52●『大YAMATO零号』(5)……“男おいどん”と松本スピリット

52●【アニメ】『大YAMATOゼロ号』(5)……“男おいどん”と松本スピリット





 『男おいどん』(1971-73連載)。最初の単行本は全六巻。

 田舎から上京した無一文の少年の、東京でのボンビー生活を淡々と活写した漫画作品です。

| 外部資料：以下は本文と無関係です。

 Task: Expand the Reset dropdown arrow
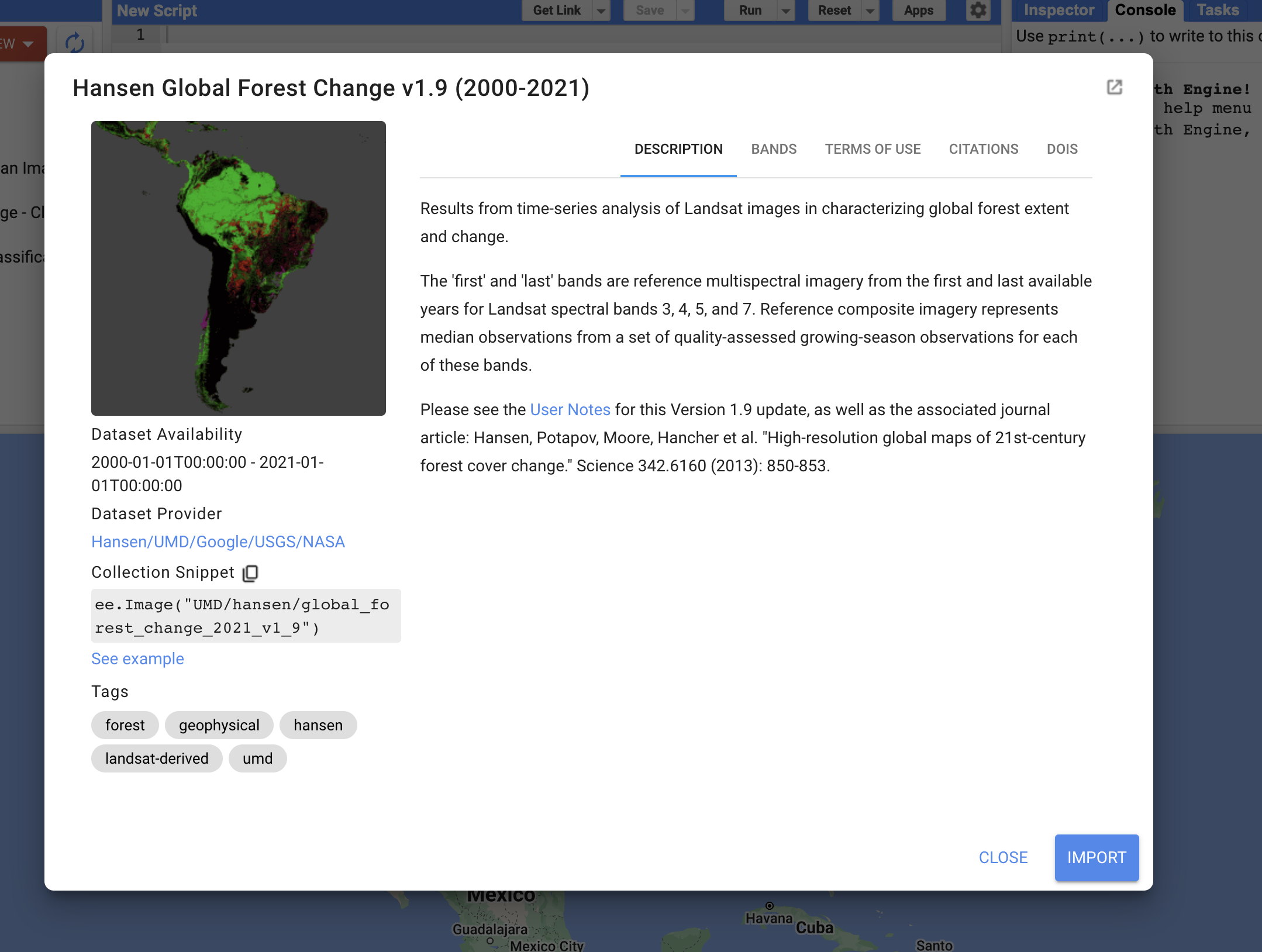point(870,11)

 “無芸大食、人畜無害”の主人公が、“大下宿館”の“大四畳半”で、未来を信じながら悶々と赤貧生活を送り続ける……というだけであり、最後まで混迷のまま事態が進展することがありませんので、ある意味、迷作と称してもいいかもしれません。


 舞台は、半世紀昔の下宿屋。

 そもそも風呂はなく、トイレもキッチンも共同という、粗末な四畳半の個室を並べただけのアパートは21世紀の現代ではまず存在しないので、内容のリアリティを期待してはいけません。

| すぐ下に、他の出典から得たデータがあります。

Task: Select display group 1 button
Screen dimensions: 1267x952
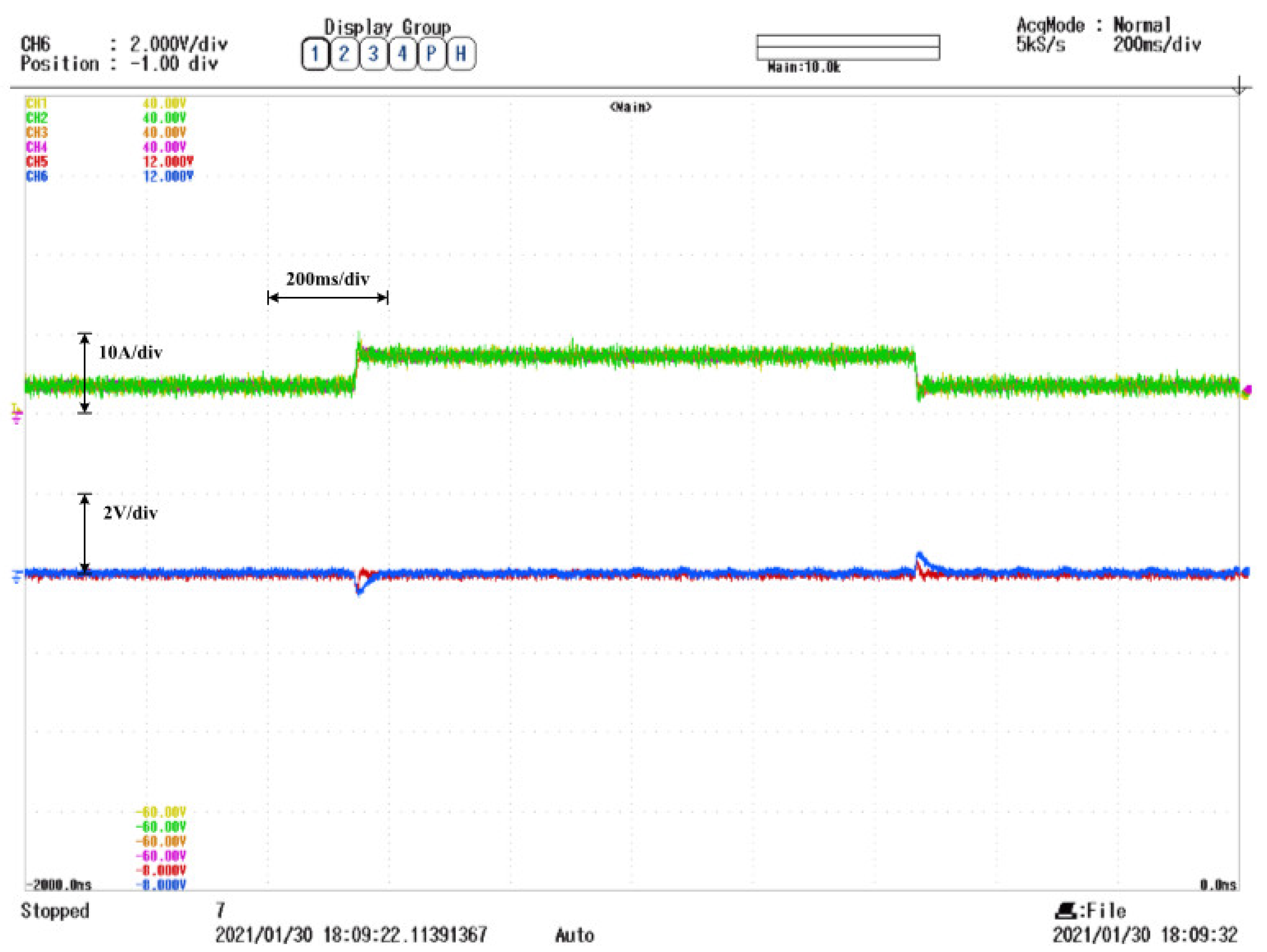Action: (x=314, y=54)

 むしろ、こういう感じの“異世界”である……と理解して読めばいいでしょう。


 主人公の少年、背は低くて風采ふうさいも上がらず、とりたてて役に立つ特技も能力もなく、知力も体力も人並み以下です。

 偉大な野望を抱いているはずなのですが、その野望がどういうものなのか、本人にも確たる認識はありません。ただ茫漠として大人物となることを目指しながら、ひたすら何をするでもなく日々を送る、全然イケていない怪人物です。

 漫画の主人公として、現代の作品ではまず失格でしょう。

 21世紀の貧富差カテゴリーでは、格差社会の最下層のほんの少し手前、かろうじてホームレス寸前といった境遇です。

 現代の豊かな社会の冷たい価値観からすれば、救いがたい低スペック人間であり、ただのグータラな怠け者として世間から無視されて、それで終わると思われます。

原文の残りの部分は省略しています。